I arrive and it’s dark and the heat is thick and it’s exactly what I’ve been needing. I breeze through the airport, pay for my bus ticket on the #150 bus which will take me to South Beach where my hostel is. I don’t know when I got good at things like finding my way in the dark in new cities but it’s become something I value.
From the moment I arrive I start falling in love. I can’t believe my luck. I work hard and I try my best to help people and I laugh loudly and I bring myself to Miami and it’s what I always dreamed of.
I head out into the night and the street is full of people like me, strangers in a new land, being led by moonlight and lessened inhibitions.
I wake up early the next morning and spend the next few days being consumed by Miami. I fall in love with everything including myself.
I love mornings by the pool before the sun gets too hot. I love afternoons cooling down in the A/C with the older Russian lady who shares the top bunk. We make inside jokes about the people we observe and the amount of luggage they pack and the clothes they go clubbing in.
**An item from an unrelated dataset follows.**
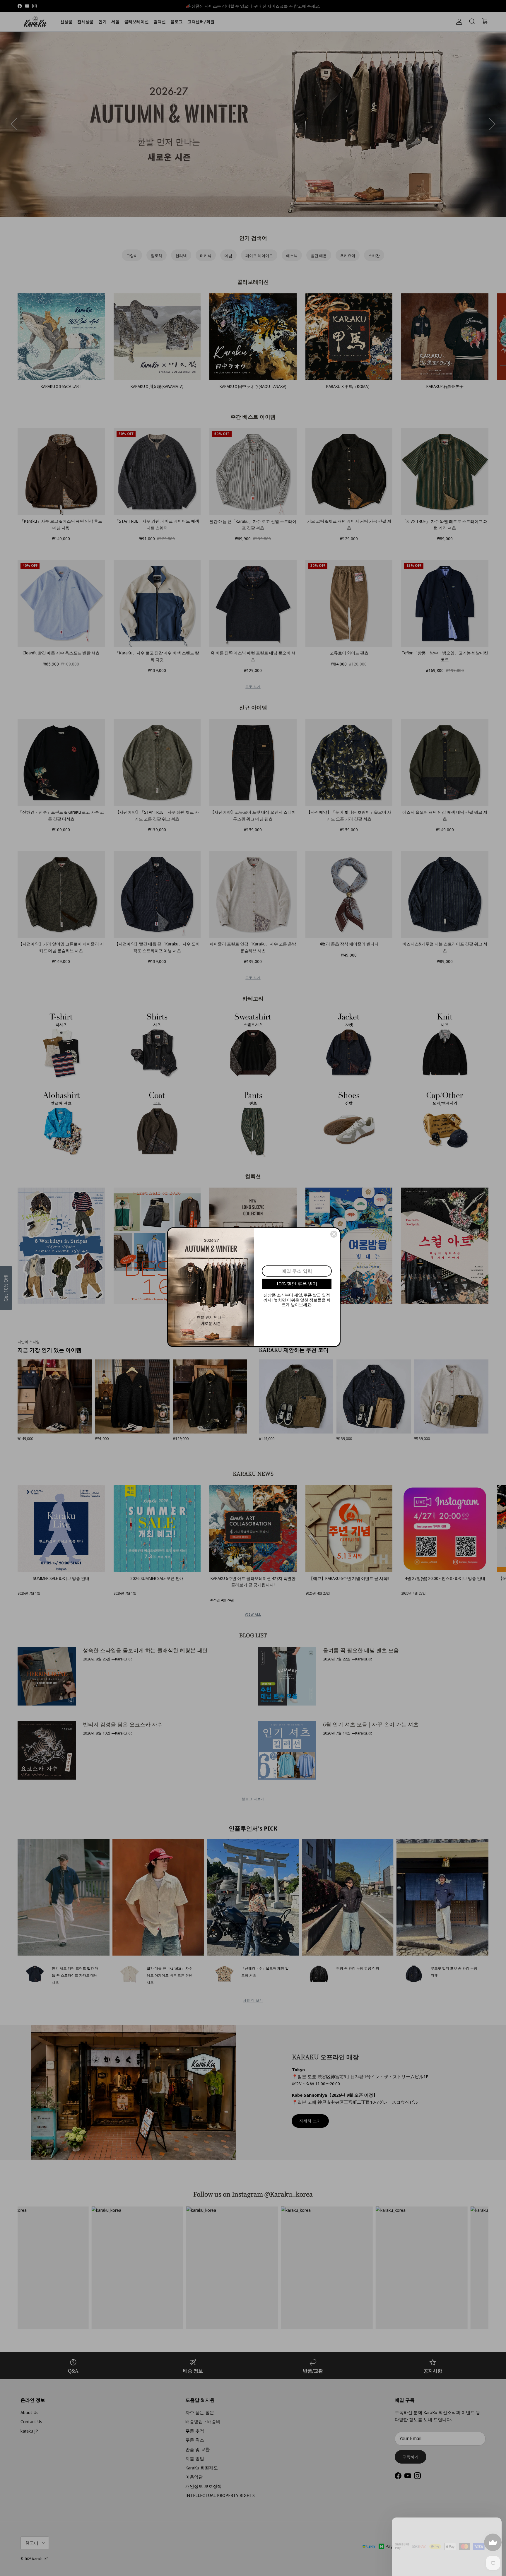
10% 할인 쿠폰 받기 (296, 1284)
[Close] (333, 1234)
She cries one afternoon telling me how she hit her breaking point a month earlier with her work as a lawyer in Austria and how she left her kids and husband and fled to Miami for a getaway to get her head straight. She tells me she can’t keep giving so much to everyone all the time and that she’s scared she’ll go back home after this trip and do the same thing.
I listen as she cries and I know exactly what she means and maybe that’s the reason for our meeting. We needed to listen and hear and share with each other. Sometimes it all really is that simple.
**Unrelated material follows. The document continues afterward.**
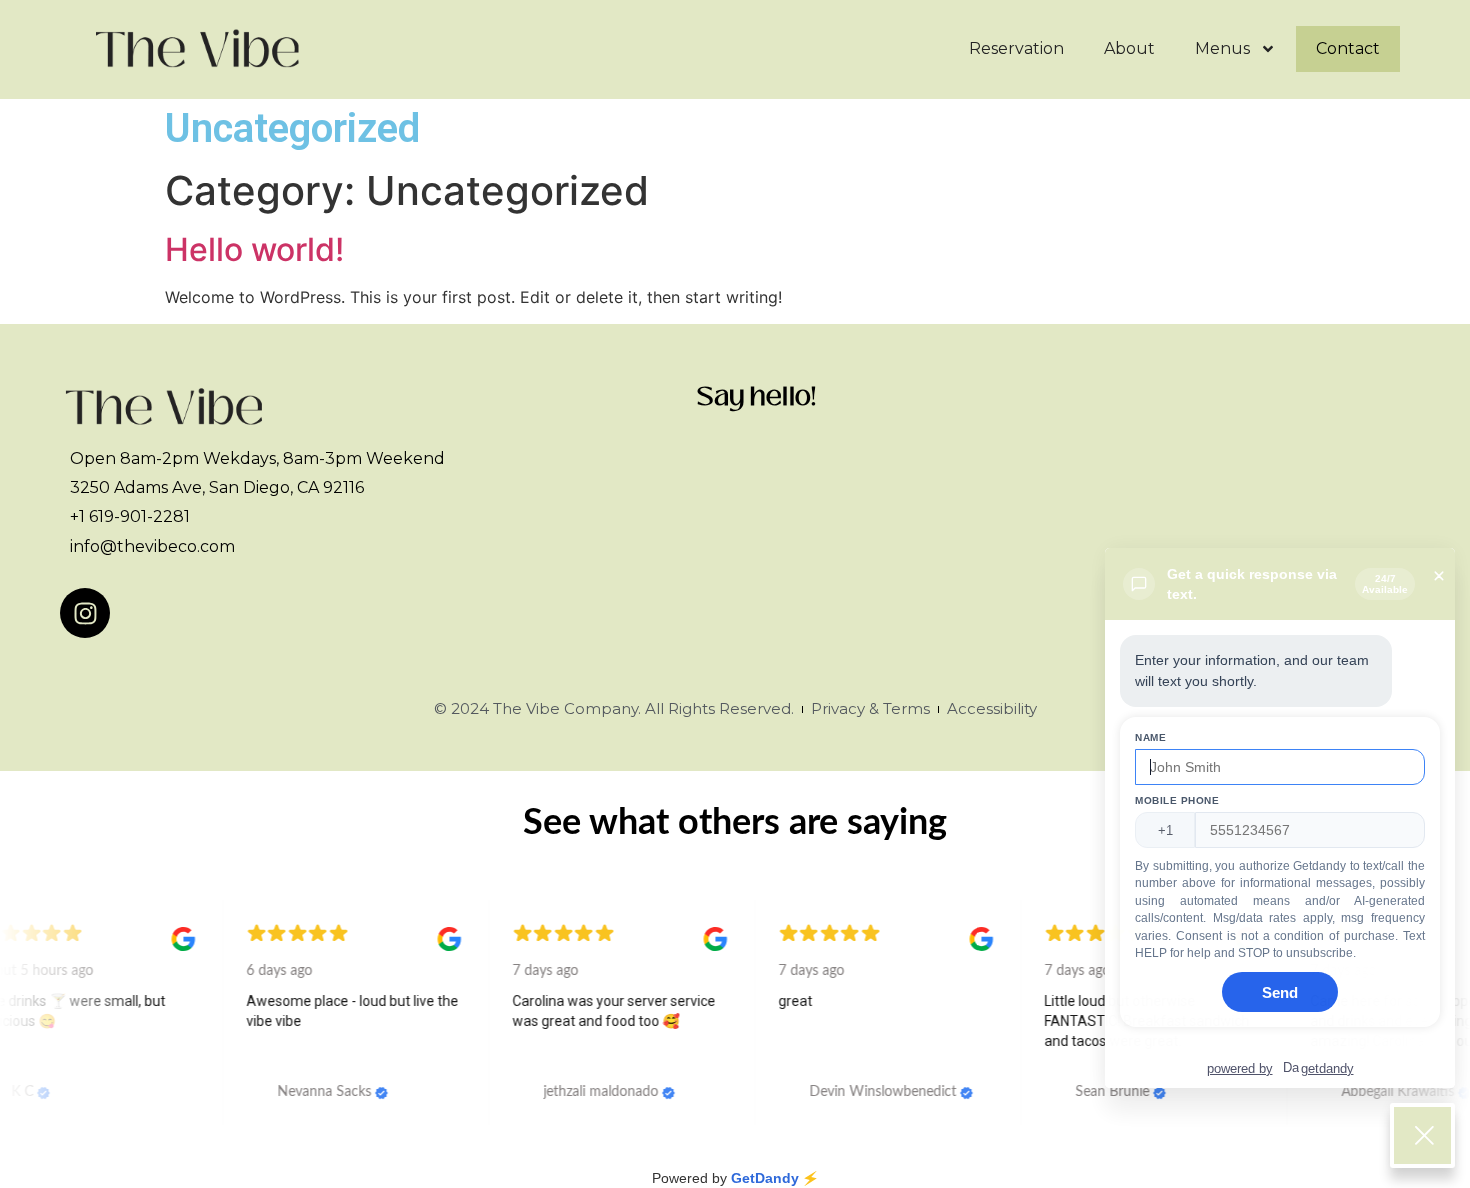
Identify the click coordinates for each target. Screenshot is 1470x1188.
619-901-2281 (137, 516)
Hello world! (254, 249)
I continue falling in love as I explore the shops on Lincoln Road, wandering into art galleries and food markets. I fall hard when I discover the book store tucked behind the cafe, the one with the stone path leading me to the door.
I fall for the cute bookstore guy who gave me recommendations and then his number. The one who led me by my arm straight to the books about crystals and chakras and then told me, “Wait, I know something else you’ll like.”
He reached up high and pulled down an age-old Judy Blume book from the top shelf. “I do like that book,” I tell him. I liked it when I was 12 and growing through my teenage years and I laugh at the fact that he suggested it to me now, in my 30’s. He leads me from room to room, making jokes and selecting books he thinks I’ll like, before asking if I will meet him for drinks the next day.
I smile and say goodbye and what I like the most is the way I walk away these days and allow the sweet moments to be just what they are. Warm memories in hot places.
I make my way to the boardwalk to watch the sunset at the suggestion of the guy in the bookstore, and then I make my way down Alton Road and become enchanted with the tiny sandwich shop across the street from the seediest of nightclubs, a recommendation from a friend met on another trip when I was just starting to own this magical life.
I pull up a stool at the sandwich bar and the guy next to me strikes up a conversation over our turkey clubs with gherkins. He tells me he’s from Toronto but he pronounces it with a hard T. I smile at his white lie and tell him that only tourists pronounce Toronto like that. It’s a comfort to know that men are the same everywhere, obvious and silly.
I fall in love with evening walks on the beach and palm trees at sunset and dogs and rollerbladers on the boardwalk.
I fall hard for Wynwood and the streets that make me unsure and then I turn a corner and 2nd Avenue is there waiting with it’s explosions of color and art. The ground beneath my feet is stenciled in ink and little inspirations, while the walls on each building are dripping with paint and creativity.
I drink gin and tonics at midnight by the pool with a guy from Mexico City whose dream is to rent a Harley and cruise it around South Beach. I like his photos on social media when he does.
On my last day, hot afternoon rains trap me inside an nameless coffee shop with marble table tops and $6 croissants and I love what Miami offers, this first showing of itself to me.
I fall in love with the way Miami makes me feel like I am surrounded by color and life, art and other people’s souls. The lovely balance between locals who are proud of their neighborhoods and tourists desperately wanting to make Miami their own. We’re all fitting in, in the strangest way.
Miami has made me an explorer of new lands, a woman both curious and enamored, open and blooming, sand between her toes.